Judge: Daniel S. Murphy, Case: 23STCV24748, Date: 2024-01-03 Tentative Ruling

Case Number: 23STCV24748    Hearing Date: January 3, 2024    Dept: 32

 

ASHLEY RAMIREZ,

                        Plaintiff,

            v.

 

GOLDEN FELICITY, INC.,

                        Defendant.

 

  Case No.:  23STCV24748

  Hearing Date:  January 3, 2024

 

     [TENTATIVE] order RE:

defendant’s motion for change of venue

 

 

BACKGROUND

            On October 11, 2023, Plaintiff Ashley Ramirez filed this action against Defendant Golden Felicity, Inc. The complaint stems from failure to pay wages and discrimination.

            On November 9, 2023, Defendant filed the instant motion for change of venue. Plaintiff filed her opposition on December 19, 2023. Defendant filed its reply on December 26, 2023.

LEGAL STANDARD

“[T]he superior court in the county where the defendants or some of them reside at the commencement of the action is the proper court for the trial of the action. If the action is for injury to person or personal property or for death from wrongful act or negligence, the superior court in either the county where the injury occurs or the injury causing death occurs or the county where the defendants, or some of them reside at the commencement of the action, is a proper court for the trial of the action.” (Code Civ. Proc., § 395(a).) Upon motion, “the court shall, if it appears that the action or proceeding was not commenced in the proper court, order the action or proceeding transferred to the proper court.” (Id., § 396b(a).)

DISCUSSION

I. Proper Venue

“The general rule is that venue is proper only in the county of the defendant's residence.” (Williams v. Superior Court (2021) 71 Cal.App.5th 101, 108.) “Thus, the right of a plaintiff to have an action tried in a county other than that of the defendant's residence is exceptional. If the plaintiff would claim such right he must bring himself within the exception.” (Id. at p. 109.) “[A]ny ambiguities in the complaint must be construed against the plaintiff towards the end that the defendant will not be deprived of the right to a trial in the county of his or her residence.” (Ibid.) Additionally, proper venue under FEHA is “any county in the state in which the unlawful practice is alleged to have been committed, in the county in which the records relevant to the practice are maintained and administered, or in the county in which the aggrieved person would have worked or would have had access to the public accommodation but for the alleged unlawful practice.” (Gov. Code, § 12965(c)(3).)

Here, Defendant’s principal place of business is in Riverside County. (Tong Decl. ¶ 5.) Plaintiff worked for Defendant in Riverside County. (Id., ¶ 2.) Therefore, the alleged unlawful practices occurred in Riverside County. (Id., ¶ 4.) Defendant maintains and administers its records in Riverside County. (Id., ¶ 3.) Defendant has demonstrated that proper venue lies in Riverside County.

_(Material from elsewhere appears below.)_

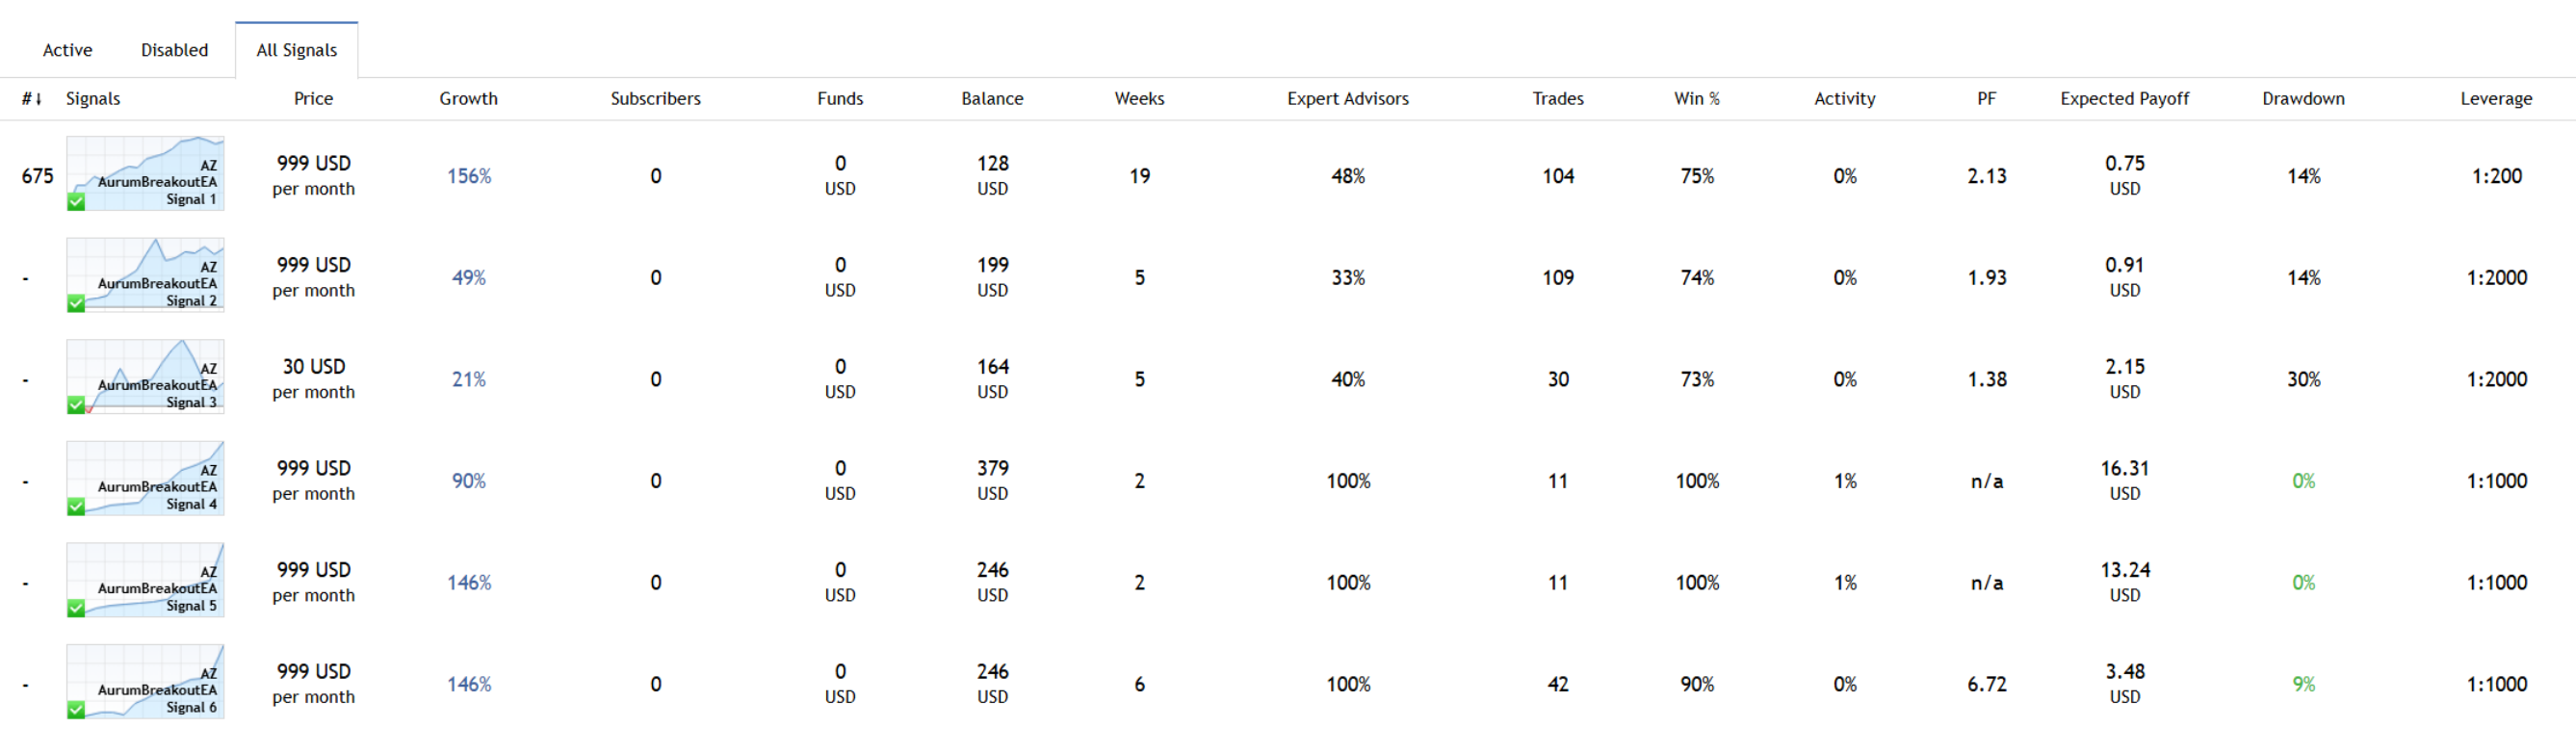
Task: Click green checkmark icon on Signal 4
Action: (76, 506)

The burden is on Plaintiff to show otherwise. Plaintiff argues that she “had good faith belief that Defendant was doing substantial business in Los Angeles County” based on address listings in Google and LinkedIn web pages. (Martin Decl. ¶¶ 4-6, Ex. A, B.) The unauthenticated web pages are not evidence of Defendant’s residence or principal place of business. Additionally, neither Plaintiff’s good faith belief nor the place where Defendant does “substantial business” determines the proper venue.  

 Defendant has presented undisputed evidence that its principal place of business is in Riverside County, that Plaintiff worked in Riverside County, that the alleged conduct occurred in Riverside County, and that it keeps its records in Riverside County. (See Tong Decl.) Therefore, Riverside County is the proper venue under both FEHA and the general venue statute. (See Gov. Code, § 12965(c)(3); Code Civ. Proc., § 395.)  

The Court finds that proper venue lies in Riverside County.

II. Attorneys’ Fees and Costs

“In its discretion, the court may order the payment to the prevailing party of reasonable expenses and attorney’s fees incurred in making or resisting the motion to transfer whether or not that party is otherwise entitled to recover his or her costs of action.” (Code Civ. Proc., § 396b(b).) If the transfer is granted solely because the action was commenced in the wrong court, the plaintiff must pay the costs of the transfer, including any costs awarded under Section 396b, before the transfer occurs. (Id., § 399(a).)

            Defendant claims 4 hours to prepare the motion at a rate of $325 per hour. (See He Decl. ¶ 3.) The Court finds this reasonable. Any additional hours are unnecessary given the simplicity of the motion. Therefore, the total amount is $1,360, representing 4 hours at $325 per hour, plus a $60 filing fee.

CONCLUSION

            Defendant’s motion to change venue to Riverside County is GRANTED. Plaintiff shall pay attorneys’ fees of $1,360, as well as the costs of the transfer.